Case Report: How to Address Recurrent Epithelial Ingrowth

A 60-year-old man developed contact lens intolerance OD and desired laser vision correction to reduce his anisometropia.

His past ocular history was notable for epiretinal membrane removal with subsequent cataract surgery OS. His visual acuity was 20/15 OU with a refraction of -4.00+2.75x15 OD and -0.75+0.50x145 OS.

He underwent uncomplicated LASIK surgery OD. Six months later his uncorrected vision OD was 20/25-1 and his best-corrected acuity was 20/15 with a manifest refraction of plano+1.00x25.  He elected to have a LASIK enhancement. Once again, the procedure was uncomplicated and at the 1-month postop visit, his vision was 20/20 with a plano refraction. Slit lamp appearance of the cornea is shown below:

Image
OD

What finding is present?

There is a small area of epithelial ingrowth at the temporal flap edge.

How is this condition treated?

Treatment of epithelial ingrowth depends upon location, size and associated symptoms. Small peripheral areas of epithelial ingrowth that do not affect vision should be observed because they usually regress spontaneously. Careful examination of the peripheral flap edge adjacent to the area of ingrowth is necessary to look for fluorescein staining, which indicates an active communication with the surface epithelium and likelihood that the ingrowth will progress.

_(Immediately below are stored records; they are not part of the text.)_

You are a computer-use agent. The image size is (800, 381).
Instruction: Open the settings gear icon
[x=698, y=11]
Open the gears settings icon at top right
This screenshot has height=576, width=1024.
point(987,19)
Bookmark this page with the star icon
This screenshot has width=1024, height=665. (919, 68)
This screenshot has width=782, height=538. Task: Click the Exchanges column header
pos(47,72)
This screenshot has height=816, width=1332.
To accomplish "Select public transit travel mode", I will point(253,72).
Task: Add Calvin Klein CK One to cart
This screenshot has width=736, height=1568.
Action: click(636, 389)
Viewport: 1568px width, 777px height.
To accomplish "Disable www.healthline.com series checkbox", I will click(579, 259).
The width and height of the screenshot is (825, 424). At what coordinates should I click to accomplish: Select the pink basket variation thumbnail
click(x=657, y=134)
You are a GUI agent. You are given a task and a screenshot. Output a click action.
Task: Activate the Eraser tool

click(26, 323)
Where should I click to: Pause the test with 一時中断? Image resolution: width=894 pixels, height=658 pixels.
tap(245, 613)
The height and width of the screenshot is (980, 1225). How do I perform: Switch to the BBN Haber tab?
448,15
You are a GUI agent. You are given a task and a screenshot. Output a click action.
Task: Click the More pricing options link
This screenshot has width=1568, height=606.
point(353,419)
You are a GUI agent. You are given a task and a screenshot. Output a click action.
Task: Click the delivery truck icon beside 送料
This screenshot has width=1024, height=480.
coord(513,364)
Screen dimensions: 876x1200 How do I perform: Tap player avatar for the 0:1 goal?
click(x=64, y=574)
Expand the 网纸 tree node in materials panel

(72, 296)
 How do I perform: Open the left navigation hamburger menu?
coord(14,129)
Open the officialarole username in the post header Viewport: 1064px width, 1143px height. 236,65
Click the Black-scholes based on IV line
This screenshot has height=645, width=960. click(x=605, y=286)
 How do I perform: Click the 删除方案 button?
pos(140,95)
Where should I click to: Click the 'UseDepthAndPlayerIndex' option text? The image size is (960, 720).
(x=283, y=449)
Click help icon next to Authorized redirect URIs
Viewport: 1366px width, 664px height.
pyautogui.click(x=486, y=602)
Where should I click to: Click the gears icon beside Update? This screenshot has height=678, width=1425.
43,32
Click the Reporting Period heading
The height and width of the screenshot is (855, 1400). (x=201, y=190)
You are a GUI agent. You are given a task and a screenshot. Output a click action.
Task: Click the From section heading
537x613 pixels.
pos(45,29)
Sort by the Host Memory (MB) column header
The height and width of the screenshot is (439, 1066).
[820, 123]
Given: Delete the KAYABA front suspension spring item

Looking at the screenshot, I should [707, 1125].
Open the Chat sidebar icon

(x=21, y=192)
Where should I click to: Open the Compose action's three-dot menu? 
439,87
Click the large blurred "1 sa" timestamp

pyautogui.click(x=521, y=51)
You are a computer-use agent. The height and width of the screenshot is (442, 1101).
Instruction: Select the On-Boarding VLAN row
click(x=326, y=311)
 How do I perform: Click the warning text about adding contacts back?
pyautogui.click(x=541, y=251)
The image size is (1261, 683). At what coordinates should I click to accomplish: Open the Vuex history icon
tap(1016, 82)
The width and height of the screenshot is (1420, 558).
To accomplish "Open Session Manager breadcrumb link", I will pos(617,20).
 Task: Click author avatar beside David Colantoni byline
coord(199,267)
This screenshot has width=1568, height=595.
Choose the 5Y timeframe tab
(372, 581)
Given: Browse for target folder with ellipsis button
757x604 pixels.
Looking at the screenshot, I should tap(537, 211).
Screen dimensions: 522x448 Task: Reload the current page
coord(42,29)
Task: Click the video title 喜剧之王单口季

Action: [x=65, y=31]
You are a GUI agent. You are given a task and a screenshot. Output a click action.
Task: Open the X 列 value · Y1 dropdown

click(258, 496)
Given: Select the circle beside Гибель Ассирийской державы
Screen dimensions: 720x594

Larger, more central ingrowth often requires treatment because it may affect vision. Treatment to eradicate the epithelial cells can be performed with laser or by lifting the flap and debriding both interface surfaces (stromal bed and flap undersurface). A suture or ocular sealant can be placed across the flap edge at the original area of ingrowth to prevent a recurrence. Studies have demonstrated that use of a bandage contact lens after LASIK enhancements (with flap lift) increases the risk of epithelial ingrowth.

Additional information:

The area of epithelial ingrowth measured 2 mm x 2 mm and there was no fluorescein staining at the adjacent flap edge. The epithelial cells regressed completely over the next 12 months. The patient’s uncorrected vision remained 20/20 and 15 months later the corneal exam was unchanged. However, he returned 3 months later complaining of seasonal allergies and itchy eyes. On exam there was noted to be a recurrence of the epithelial ingrowth in the same location. There was no staining at the flap edge and the patient denied any eye trauma, although he may have been rubbing his eyes inadvertently in response to his allergy symptoms.

How would you treat the recurrence?

Once again, because of the similar size and peripheral location of the epithelial ingrowth, conservative management (i.e., observation) is recommended.

Follow up:

The recurrent epithelial ingrowth has remained unchanged for the last 5 years. It has not regressed nor has it progressed. The patient’s uncorrected vision is still 20/20 and he has no symptoms.

Discussion:

Recurrent epithelial ingrowth is rare and typically occurs when initial treatment with debridement or laser removal is inadequate or ineffective. This case of spontaneous recurrence was most likely the result of disruption of the LASIK flap edge from microtrauma (eye rubbing). Epithelial ingrowth should be monitored for growth and treated only when progressive or symptomatic.